Start of DATA SUPPLIED
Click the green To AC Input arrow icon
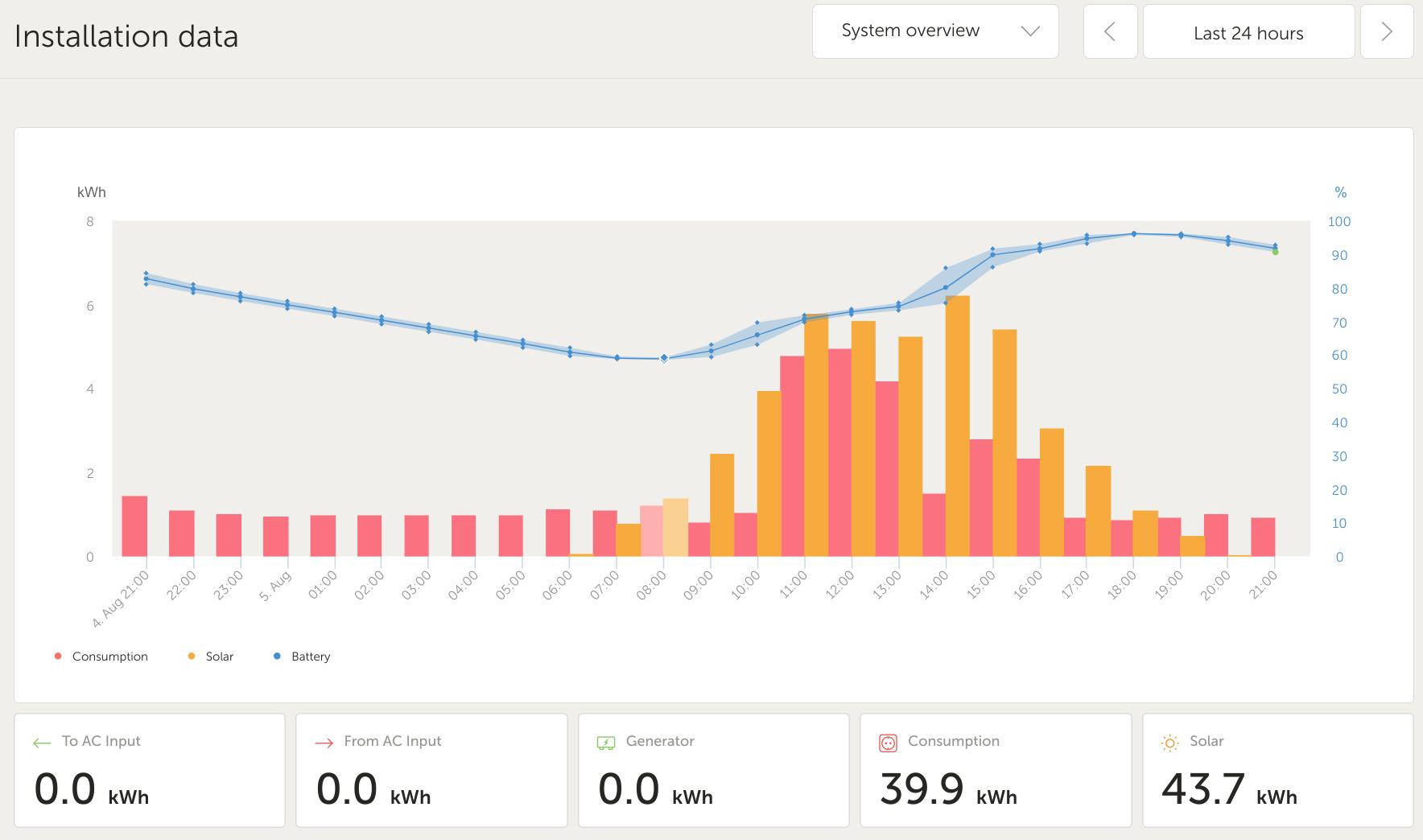The image size is (1423, 840). coord(42,743)
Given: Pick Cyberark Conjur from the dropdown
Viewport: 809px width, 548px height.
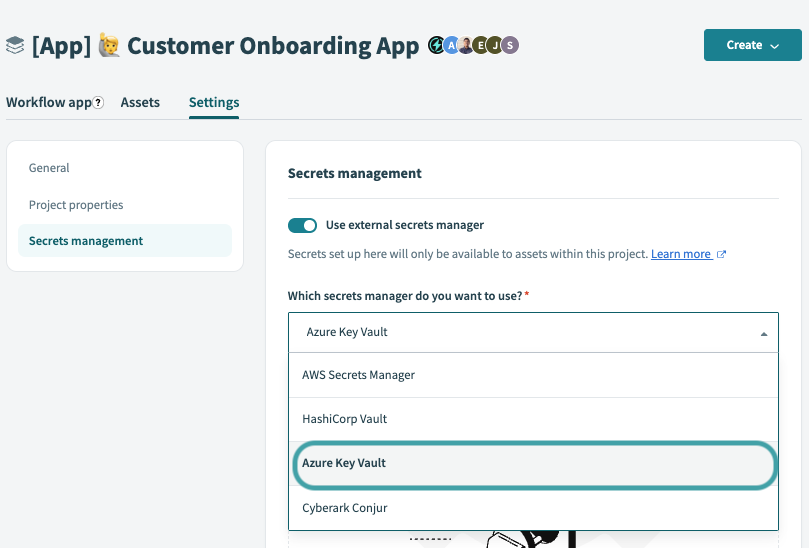Looking at the screenshot, I should [x=344, y=508].
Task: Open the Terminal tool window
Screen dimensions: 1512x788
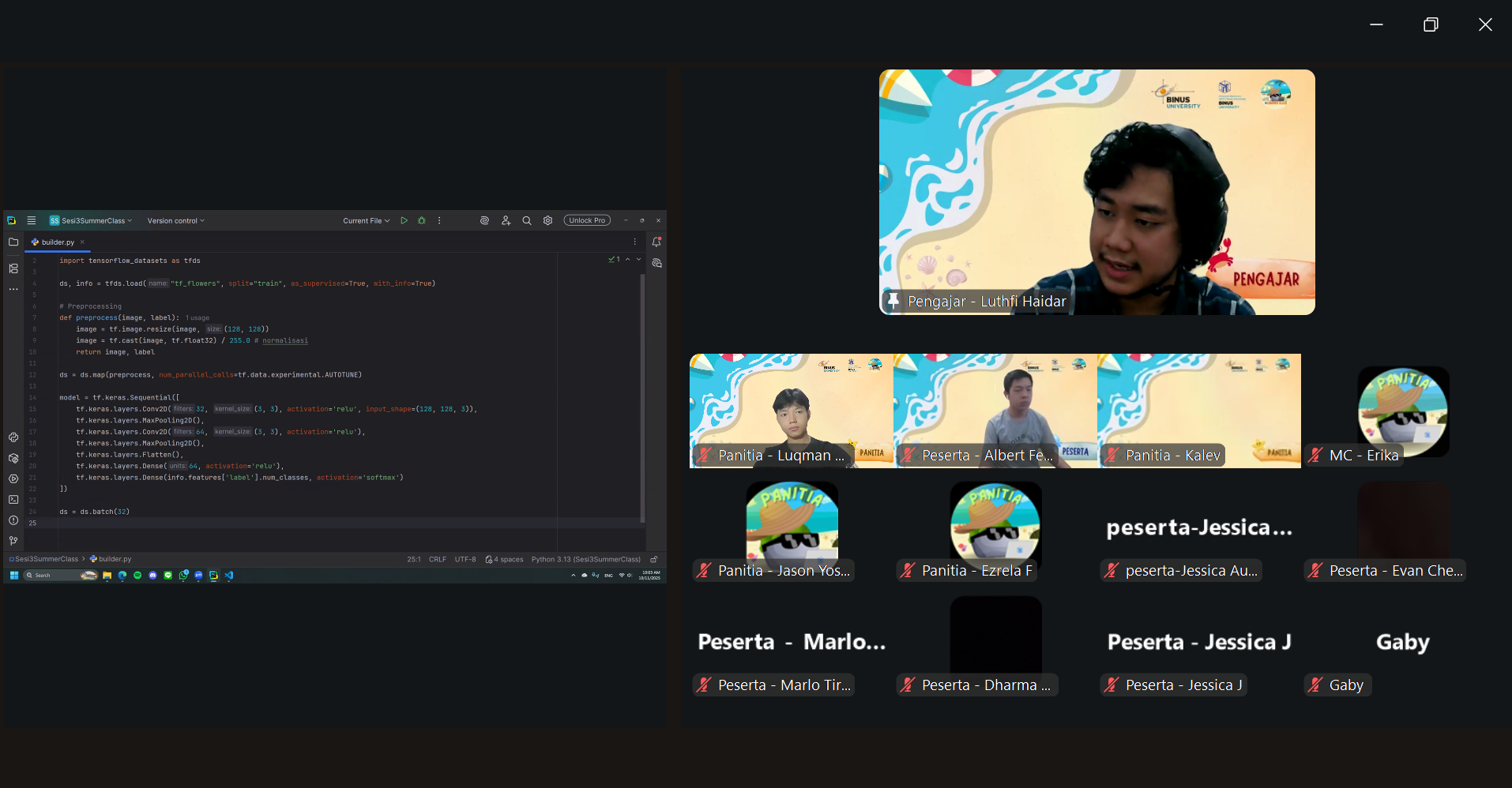Action: click(13, 500)
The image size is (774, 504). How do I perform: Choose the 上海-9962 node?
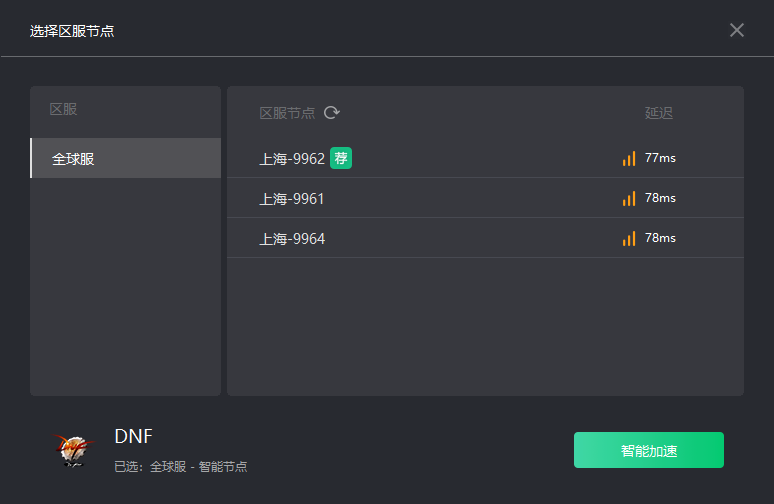(x=485, y=158)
End of DATA SUPPLIED
*ABOUT THIS TASK*
Only the lines from the one holding "Given: Pick Cyberark Conjur from the dropdown" through the end of the records belong in the answer, copied exactly and without pictures.

*EXPECTED ANSWER*
Given: Pick Cyberark Conjur from the dropdown
Viewport: 809px width, 548px height.
Looking at the screenshot, I should [x=344, y=508].
Task: Open the Terminal tool window
Screen dimensions: 1512x788
Action: click(13, 500)
The image size is (774, 504). How do I perform: Choose the 上海-9962 node?
(x=485, y=158)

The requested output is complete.